Jatuh cinta kepadamu sungguhlah berbeda. Tak seperti yang biasa terjadi sebelumnya. Banyak orang di luar sana, yang bila mereka tengah dilanda cinta, mereka kehilangan jati dirinya.

Denganmu, aku tak perlu repot menjadi the one yang bukan aku. Tidak perlu berpura-pura terlihat pintar, rapi, bijaksana, atau pula tahu segala hal mengenai dunia. Katamu, kedewasaan seseorang terlihat ketika ia tak berusaha memakai topeng untuk menutupi kekurangannya.

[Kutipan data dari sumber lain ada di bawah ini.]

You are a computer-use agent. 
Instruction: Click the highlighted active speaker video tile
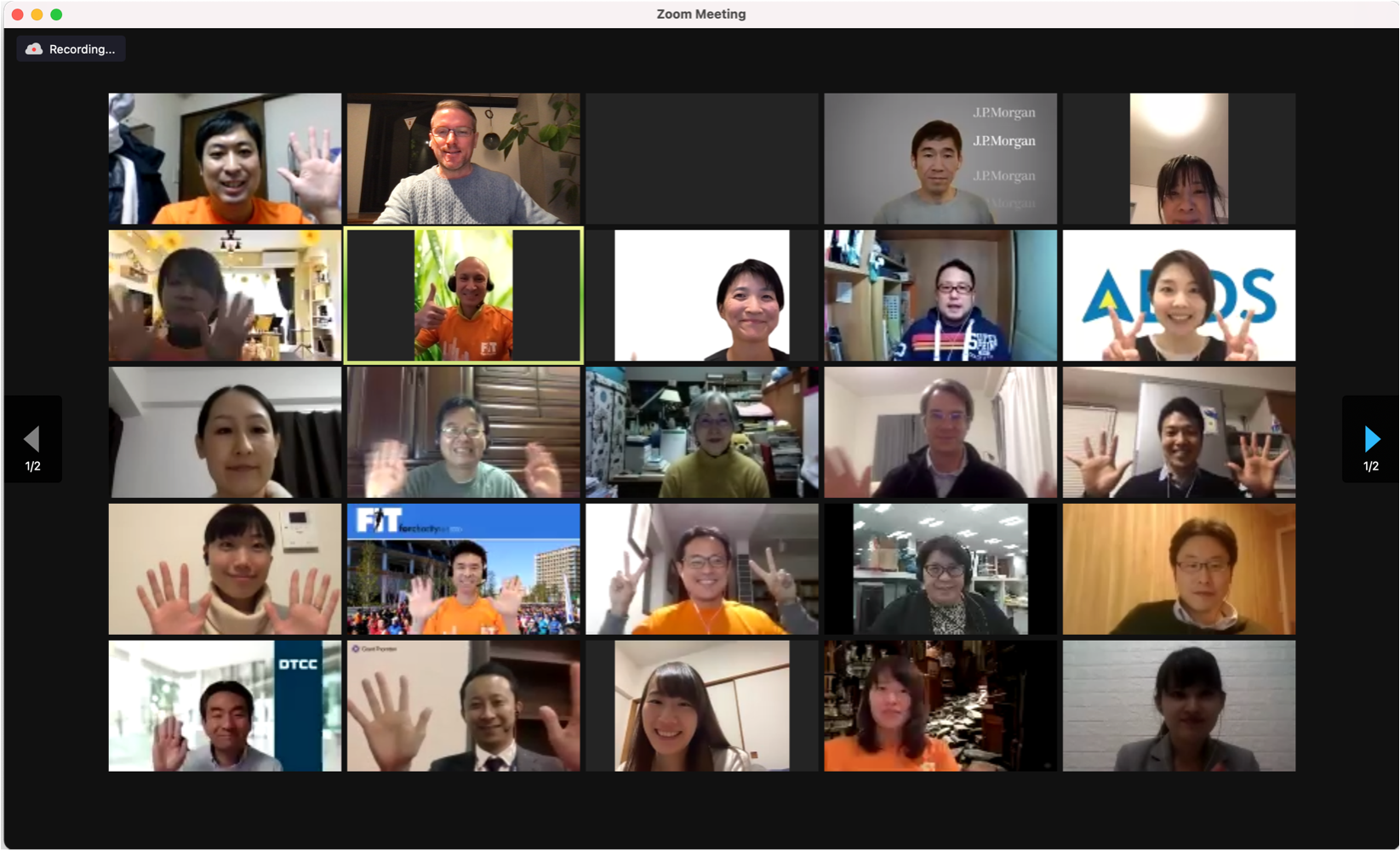click(463, 295)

Kamu selalu menerima, selama yang kutunjukkan ialah murni yang terbaik dalam diriku. Tak ada rasa tertekan karena tuntutan atau pun pencapaian. Kamu memposisikan aku sebagai manusia, dalam makna literal.

Hanya saat bertemu kamu, aku bisa berekspresi sesuai kehendakku. Tidak memasang tedeng alih-alih atau permak norak untuk mengelabui. Saat hari sedang terik, tentu paksaan memakai kemeja rapi aku tanggalkan, cukup setelan kaos polos dan jeans belel khas lelaki kukenakan. Sempurna pun harus sesuai keadaan.

Kamu juga berlaku adil kepada dirimu. Tampilanmu tak pernah terkesan berlebihan dan menggurui. Ada ‘pas’ dalam kata ‘pasangan’, tak lebih, tak dikurangkan. Dan, kamu paham betul akan hal itu.

Sebenarnya, makna sederhana dari cinta ialah kenyamanan. Nyaman dan berterus terang inilah yang membuat masing-masing dari kita masih di sini, saling menemani.

Bila nanti malam kamu membaca tulisan ini, semoga kamu tersenyum. Tipis saja, tak perlu lebar. Bukankah aku dan kamu selalu mencintai secara cukup dan tak berlebih?
(IPM)

Surabaya, Juli 2015

#Ilustrasi diunduh dari sini

2 comments:

Shiza Reshmadian said...

Aku suka ini,,, seperti itu rasanya cinta, cukup tak berlebih, dan itu sangat sangat membahagiakan.

Idham P. Mahatma said...

To : Shiza Reshmadian

Terima kasih, Shiza, sudah sudih membaca. Apapun yang berlebihan, biasanya justru memuakkan, seperti katamu.